Trendsetters: Entrepreneurs

Jessica Cervantes, 18, grew up hearing family members dream about having their own businesses. She dreamed too, but she was leaning toward becoming a doctor until she signed up for an entrepreneurship program at Ferguson High in Miami. For her program project, she invented, after many hours of experimentation, “Popsy Cakes,” cupcakes stuck on an edible cookie stick, a less messy alternative to the regular frosting-covered cupcakes.

Jessica Cervantes
Jessica Cervantes [Photo: Eileen Escarda]

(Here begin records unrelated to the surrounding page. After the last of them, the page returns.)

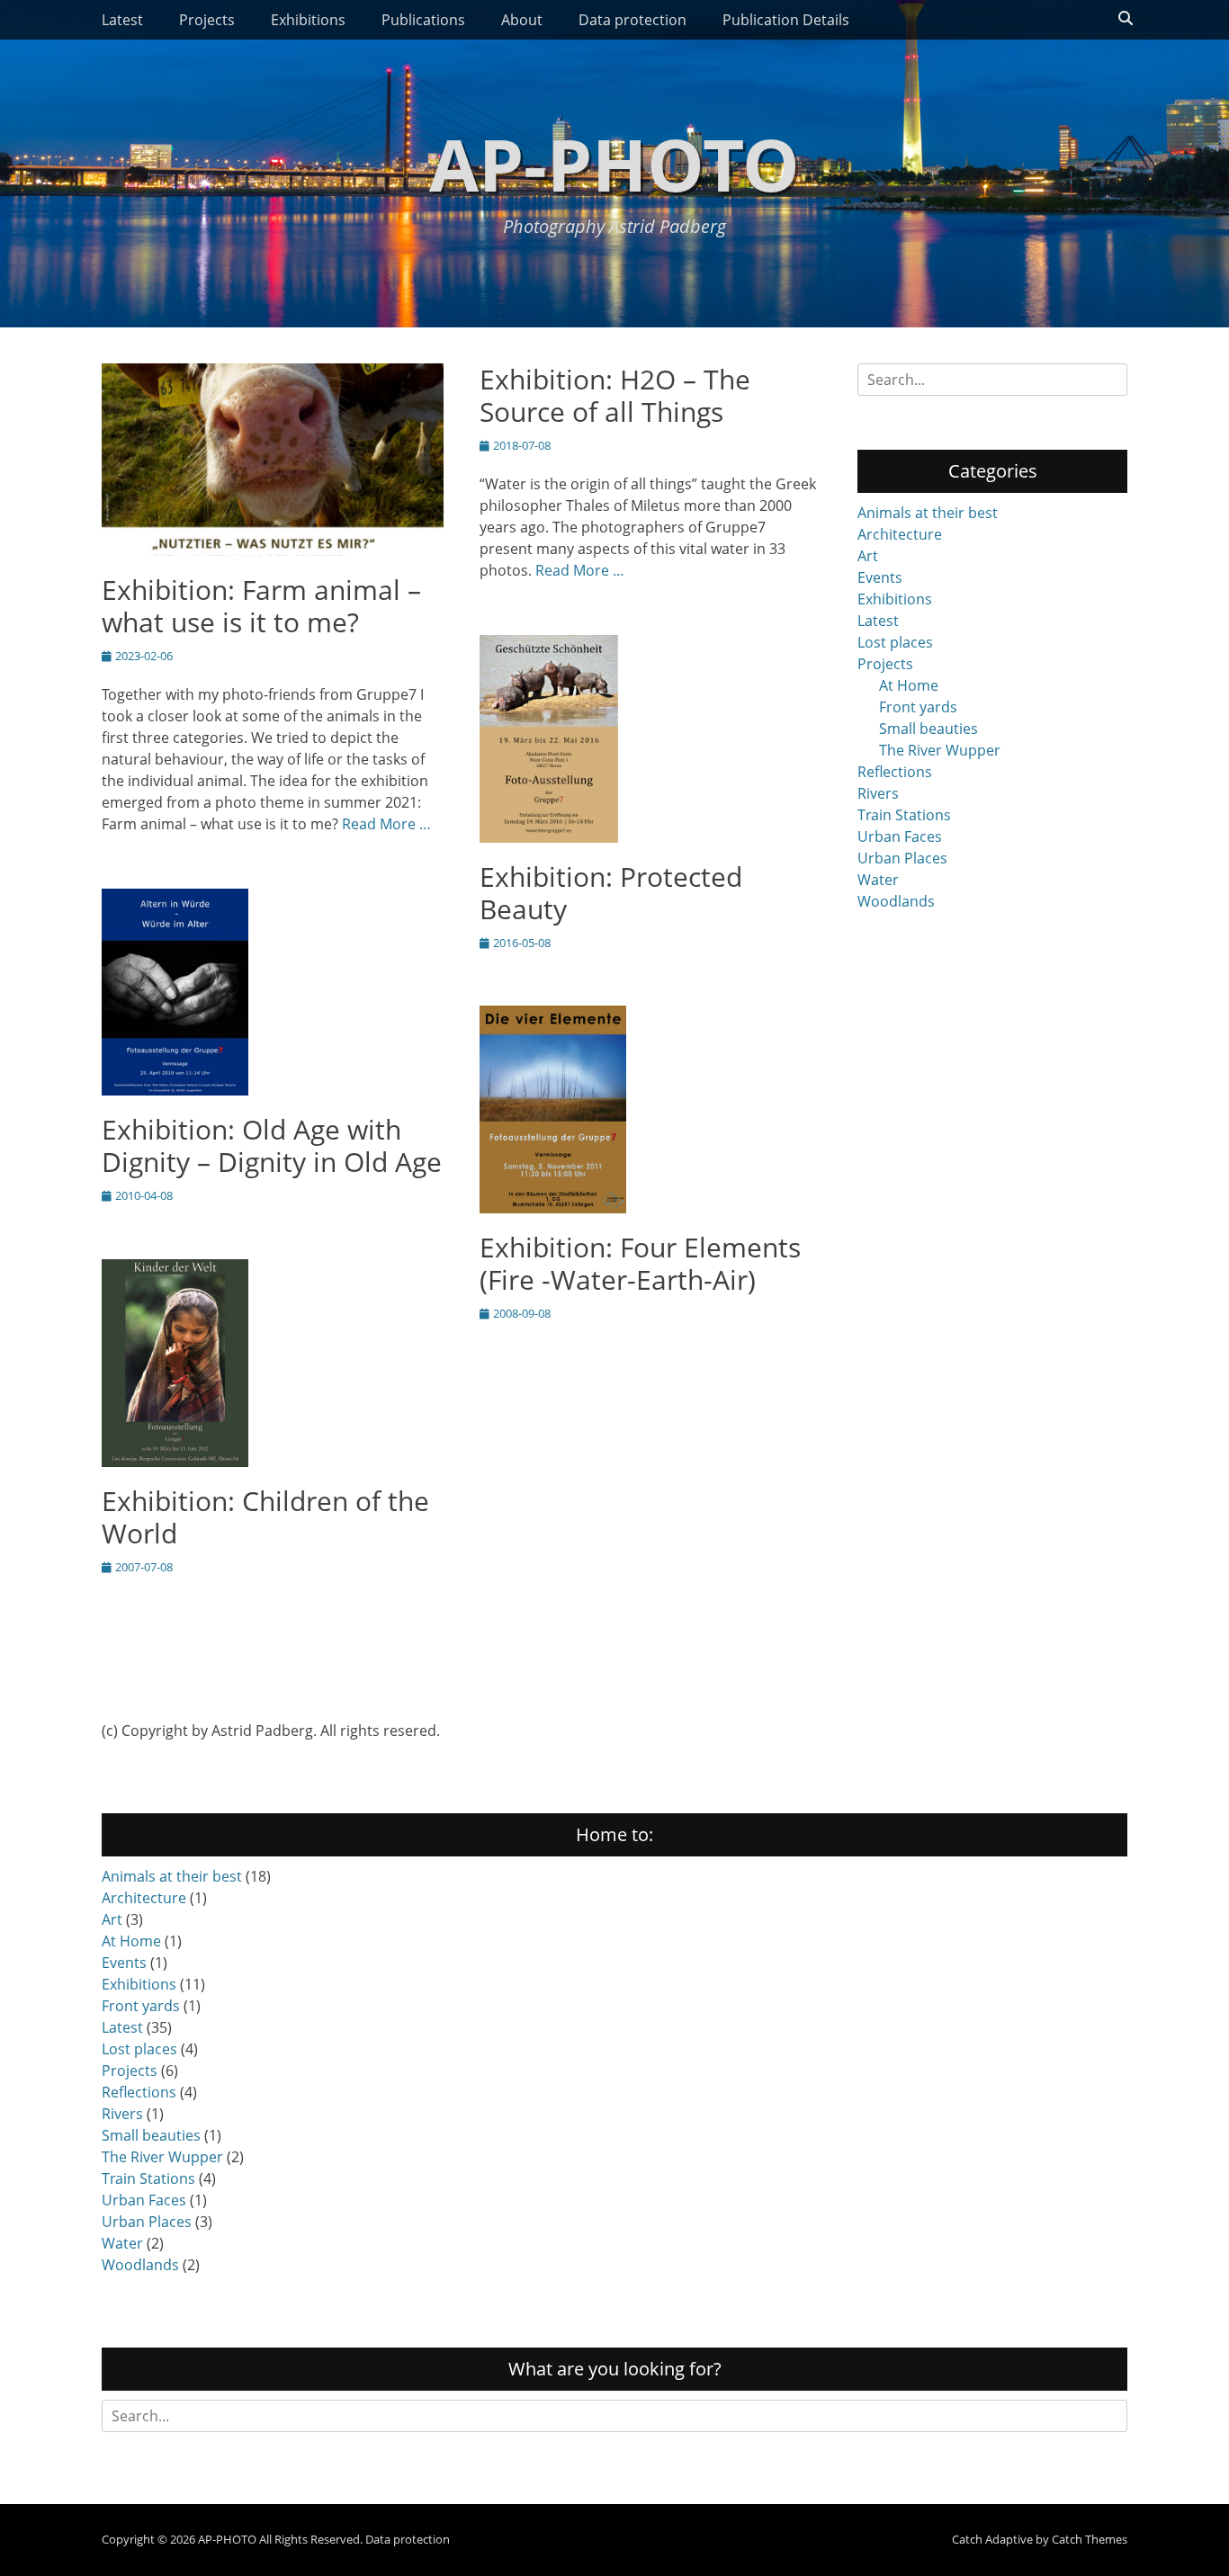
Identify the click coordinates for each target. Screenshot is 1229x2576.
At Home (908, 685)
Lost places (895, 642)
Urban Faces (899, 836)
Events (879, 577)
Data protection (632, 20)
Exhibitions (308, 20)
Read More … (386, 824)
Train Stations (904, 815)
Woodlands (896, 901)
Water (878, 880)
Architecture (899, 534)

Last year, she beat out 25,000 students in the program nationally to win the OppenheimerFunds/National Foundation for Teaching Entrepreneurship National Youth Entrepreneurship Challenge in New York. A highlight: A $10,000 prize to seed her business. The worst part: Presenting to the judges at the competition. She says she’s nervous talking face-to-face with strangers.

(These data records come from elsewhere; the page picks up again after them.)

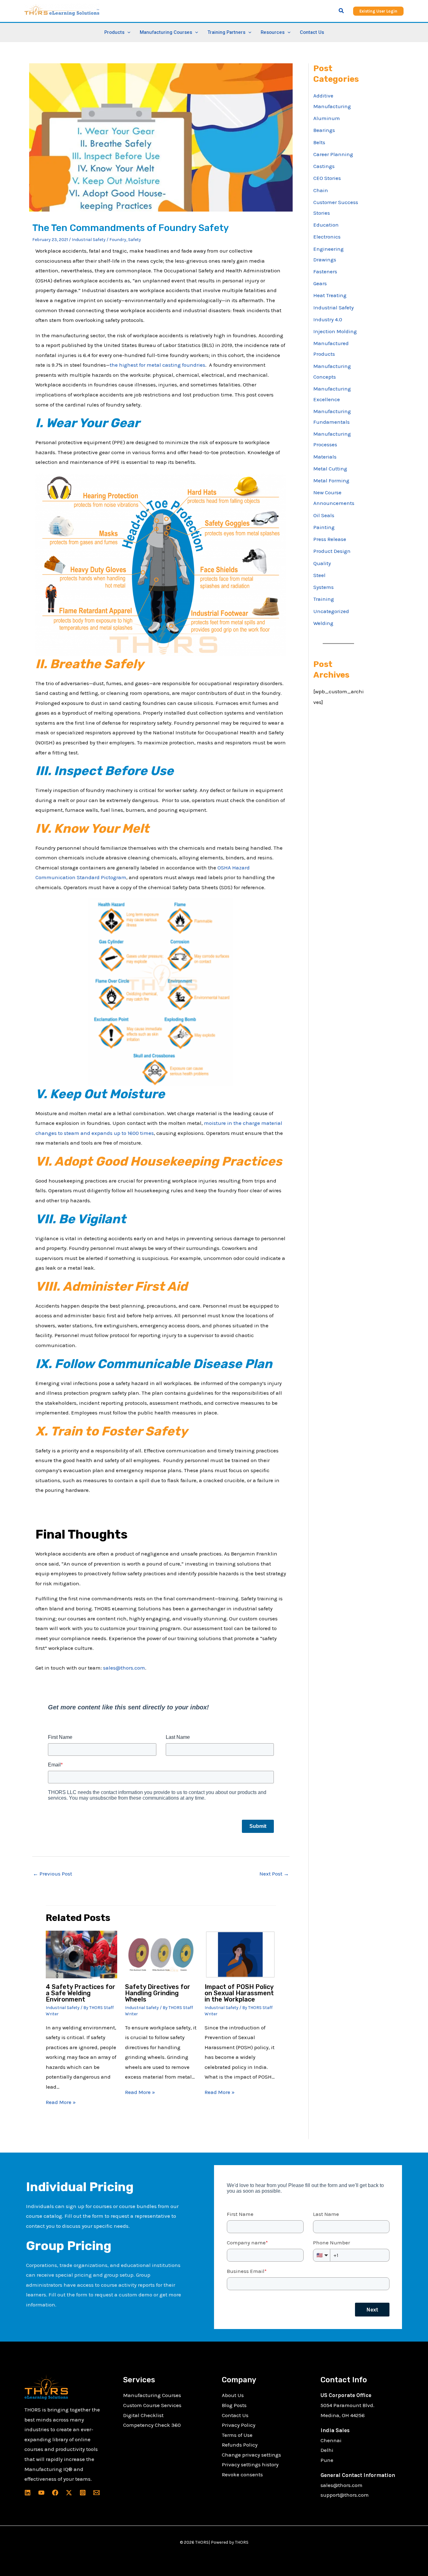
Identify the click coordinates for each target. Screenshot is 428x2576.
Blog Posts (234, 2405)
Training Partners (226, 32)
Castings (324, 166)
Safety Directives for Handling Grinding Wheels (157, 1993)
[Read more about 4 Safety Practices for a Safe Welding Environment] (81, 1954)
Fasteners (325, 271)
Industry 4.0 (327, 319)
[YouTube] (41, 2492)
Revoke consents (242, 2474)
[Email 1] (96, 2492)
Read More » (61, 2102)
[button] (341, 11)
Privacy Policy (238, 2425)
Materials (325, 457)
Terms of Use (237, 2435)
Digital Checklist (143, 2415)
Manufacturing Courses (152, 2395)
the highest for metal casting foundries (157, 365)
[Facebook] (55, 2492)
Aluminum (326, 118)
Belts (319, 142)
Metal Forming (331, 480)
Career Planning (333, 154)
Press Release (329, 539)
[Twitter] (69, 2492)
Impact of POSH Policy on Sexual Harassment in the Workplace (239, 1993)
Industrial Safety (89, 239)
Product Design (332, 551)
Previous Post (52, 1873)
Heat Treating (330, 295)
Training (323, 599)
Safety (134, 239)
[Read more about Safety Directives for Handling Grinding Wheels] (161, 1954)
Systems (323, 587)
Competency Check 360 (152, 2425)
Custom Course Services (152, 2405)
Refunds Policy (240, 2445)
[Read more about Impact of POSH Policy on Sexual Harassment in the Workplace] (240, 1954)
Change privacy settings (251, 2455)
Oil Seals (323, 515)
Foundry (117, 239)
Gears (320, 283)
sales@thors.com (124, 1668)
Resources (272, 32)
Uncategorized (331, 611)
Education (326, 225)
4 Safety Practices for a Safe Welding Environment (80, 1993)
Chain (320, 190)
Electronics (327, 236)
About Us (233, 2395)
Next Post (274, 1873)
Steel (319, 575)
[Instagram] (83, 2492)
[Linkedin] (27, 2492)
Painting (324, 527)
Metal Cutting (330, 468)
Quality (322, 563)
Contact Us (312, 32)
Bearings (324, 130)
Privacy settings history (250, 2464)
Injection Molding (335, 331)
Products (114, 32)
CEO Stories (327, 178)
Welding (323, 623)
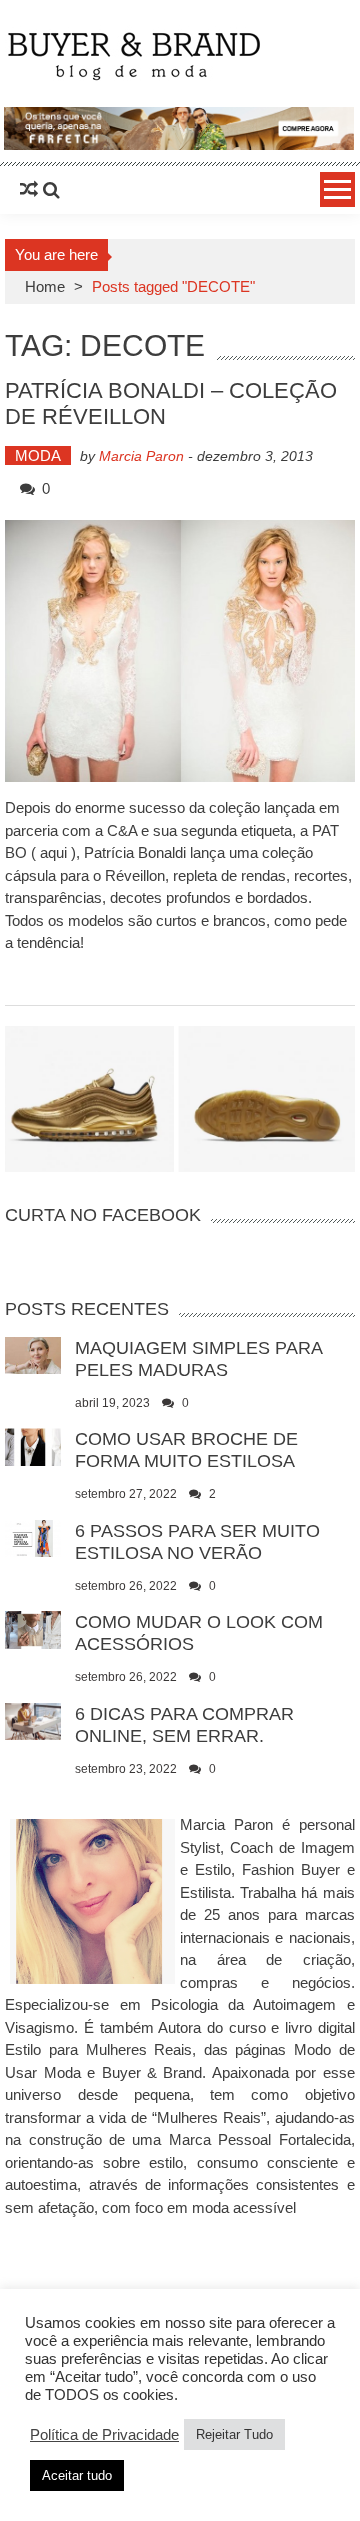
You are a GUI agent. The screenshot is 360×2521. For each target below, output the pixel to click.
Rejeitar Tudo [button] (234, 2434)
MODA (38, 455)
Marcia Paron (141, 456)
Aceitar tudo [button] (77, 2475)
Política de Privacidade (104, 2435)
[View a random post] (29, 190)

Cervantes, who hopes to attend the University of Miami next year, is selling small quantities through her website, popsycakes.com, in her spare time. She’s working with a Four Seasons chef to perfect the product, has applied for a patent and, through the foundation, is working with a lawyer on licensing rights. Says Cervantes, “I fell in love with the idea of owning your own business.”

David Dyell
David Dyell
iSirona
Panama City

On the Record

In the young and growing electronic medical record field, David Dyell says his edge is how his company’s product was designed: By spending lots of time in hospitals watching nurses and doctors. Dyell’s iSirona (Sirona was a Celtic goddess of healing) makes possible the feeding of data from patient monitors and virtually any medical device — ventilators, blood-gas analyzers and so on — to an electronic medical record. He is raising $7 million from investors to expand sales and marketing. With President Obama’s and the industry’s emphasis on electronic records, Dyell seems to have timed his product right. His initial target market is community hospitals. Dyell, 38, a Michigan native, has spent 18 years on healthcare systems integration. “The end goal is to make sure we deliver better care to the patient.”

Thriving on Obsolescence

David Dyell David Dyell
Norberto Ruiz, Liza Ordonez-Ruiz
NR Electronics
Winter Springs
Norberto Ruiz is on his way to finding just how far he can go in a niche. Ruiz, 46, who came to Florida 21 years ago as a jai alai player, founded NR Electronics in 2002 as a supplier of obsolete and spot market electronic components to manufacturers in his native Spain. NR, operating from the University of Central Florida technology incubator, reached $2 million in revenue last year as he and his wife, Liza Ordonez-Ruiz, who joined him in 2004 and is CEO, continued an expansion into Mexico, Europe and domestically, distributing obsolete and hard-to-find electronic components to manufacturers and the military. It also liquidates excess inventory for others. It has won an export award from the U.S. Patent and Trademark Office and a Hispanic Business of the Year award in December from the Hispanic Chamber of Commerce of Metro Orlando. “We believe controlled growth is best,” Ruiz says.